(EXTRACTED ENTRIES)
BEGIN

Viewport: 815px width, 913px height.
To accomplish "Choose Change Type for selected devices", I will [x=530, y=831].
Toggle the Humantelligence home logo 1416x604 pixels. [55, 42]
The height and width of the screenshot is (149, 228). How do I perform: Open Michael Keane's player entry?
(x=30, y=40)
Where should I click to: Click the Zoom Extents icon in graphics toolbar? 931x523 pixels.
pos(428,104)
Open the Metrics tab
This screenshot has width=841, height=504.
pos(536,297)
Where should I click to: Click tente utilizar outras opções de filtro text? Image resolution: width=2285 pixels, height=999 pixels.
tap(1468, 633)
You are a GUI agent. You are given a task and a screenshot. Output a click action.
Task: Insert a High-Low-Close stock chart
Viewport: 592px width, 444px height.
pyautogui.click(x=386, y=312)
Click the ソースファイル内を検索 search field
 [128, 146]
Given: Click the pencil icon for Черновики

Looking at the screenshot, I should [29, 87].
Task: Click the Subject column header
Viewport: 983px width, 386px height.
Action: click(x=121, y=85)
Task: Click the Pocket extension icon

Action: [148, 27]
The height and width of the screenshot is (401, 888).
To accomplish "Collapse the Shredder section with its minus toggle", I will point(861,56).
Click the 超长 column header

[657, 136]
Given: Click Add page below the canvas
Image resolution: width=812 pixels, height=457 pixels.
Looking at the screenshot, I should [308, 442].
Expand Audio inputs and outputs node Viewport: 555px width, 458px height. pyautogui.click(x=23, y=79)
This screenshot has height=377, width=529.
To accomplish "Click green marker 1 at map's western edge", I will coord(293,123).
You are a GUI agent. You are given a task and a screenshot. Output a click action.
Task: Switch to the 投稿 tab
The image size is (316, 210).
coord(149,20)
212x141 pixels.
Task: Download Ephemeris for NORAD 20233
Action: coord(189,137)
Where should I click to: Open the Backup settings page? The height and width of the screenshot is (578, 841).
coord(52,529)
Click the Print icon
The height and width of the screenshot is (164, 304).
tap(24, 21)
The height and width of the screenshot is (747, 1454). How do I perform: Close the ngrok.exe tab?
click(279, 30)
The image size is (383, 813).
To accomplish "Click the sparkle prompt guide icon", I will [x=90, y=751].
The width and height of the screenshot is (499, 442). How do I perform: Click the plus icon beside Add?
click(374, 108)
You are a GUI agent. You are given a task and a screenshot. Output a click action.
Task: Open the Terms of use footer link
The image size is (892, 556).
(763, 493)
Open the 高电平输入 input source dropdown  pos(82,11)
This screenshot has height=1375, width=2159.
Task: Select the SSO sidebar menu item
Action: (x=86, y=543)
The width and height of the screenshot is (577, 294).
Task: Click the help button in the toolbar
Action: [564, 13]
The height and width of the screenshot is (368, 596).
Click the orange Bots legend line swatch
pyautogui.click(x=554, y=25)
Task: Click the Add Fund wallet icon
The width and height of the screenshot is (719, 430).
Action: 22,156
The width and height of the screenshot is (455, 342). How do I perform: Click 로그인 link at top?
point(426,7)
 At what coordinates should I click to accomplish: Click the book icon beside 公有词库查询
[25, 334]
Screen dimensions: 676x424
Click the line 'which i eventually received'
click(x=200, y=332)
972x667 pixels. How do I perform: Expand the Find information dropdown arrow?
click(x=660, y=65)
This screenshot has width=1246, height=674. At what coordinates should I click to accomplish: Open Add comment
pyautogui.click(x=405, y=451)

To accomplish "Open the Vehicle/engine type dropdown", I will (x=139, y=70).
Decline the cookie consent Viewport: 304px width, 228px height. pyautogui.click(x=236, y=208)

END

Only the lines from the one that contains "At what coordinates should I click to accomplish: Click" to the end of the entries above should be given again, exactly and in full.

 At what coordinates should I click to accomplish: Click the book icon beside 公有词库查询
[25, 334]
Screen dimensions: 676x424
Click the line 'which i eventually received'
click(x=200, y=332)
972x667 pixels. How do I perform: Expand the Find information dropdown arrow?
click(x=660, y=65)
This screenshot has width=1246, height=674. At what coordinates should I click to accomplish: Open Add comment
pyautogui.click(x=405, y=451)

To accomplish "Open the Vehicle/engine type dropdown", I will (x=139, y=70).
Decline the cookie consent Viewport: 304px width, 228px height. pyautogui.click(x=236, y=208)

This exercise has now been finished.